Brame regularly blew off Corpuz' mandatory Monday morning meeting with his department heads. To me that was a bad sign, a lack of discipline by Corpuz.
Before Brame was named chief, I had asked Corpuz if the next police chief was going to live in Tacoma. Corpuz knew what I was getting at. Most of Tacoma's cops live outside the city. Is it too much to expect that Tacoma's police chief live in the city he's hired to protect?
Absolutely, Corpuz said. It was a condition for the job. Corpuz had already decreed that department heads reside in the city.
After Brame was appointed chief, I watched him dance around the residency question several times. His wife wanted to stay in Gig Harbor, he said. He would wait and see.

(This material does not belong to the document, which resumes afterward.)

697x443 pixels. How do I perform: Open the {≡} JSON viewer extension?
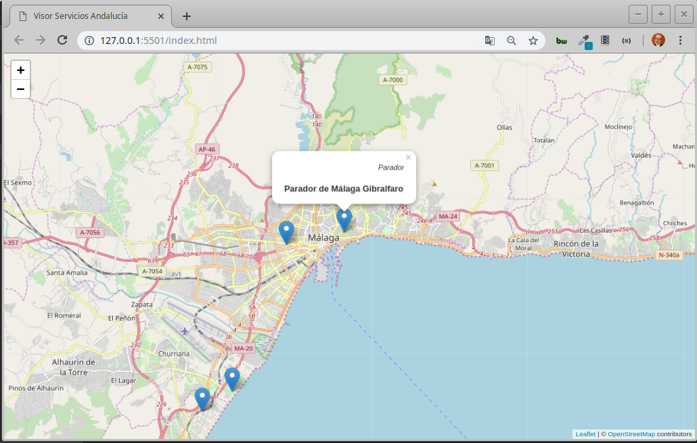(x=626, y=40)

Brame had no intention of moving back to Tacoma. He knew Corpuz wouldn't do anything about it. It was one more thing that told Brame how much power he had to do what he wanted with the department.
What he did with that power, as Robinson and Modeen reported, was abuse the police department's promotion system, consistently passing over the top of the promotion list to elevate "his" people. He promoted to assistant chief his buddy Bill Meeks, a man who ranked at the bottom in department respect. He cruelly forced assistant chief Ray Roberts to retire a month short of 30 years' service, costing him a bundle in pension benefits.
Did Corpuz know what Brame was doing? Did he realize how destructive Brame's tactics would ultimately be to department unity and morale? Most likely not.
Any police chief should have the latitude to make promotions, within the bounds of city and department rules. You don't want a city manager meddling with the chief's personnel choices.
But there are limits.
A suggestion: Require the chief to send the city manager a report on every promotion. At the very least, report the promoted officer's place on the promotion list. Share the list with council members. Make it a public record.
Then, at least, the council, the press and the public would have access to information about the chief's promotion habits - whether the city manager is paying attention or not.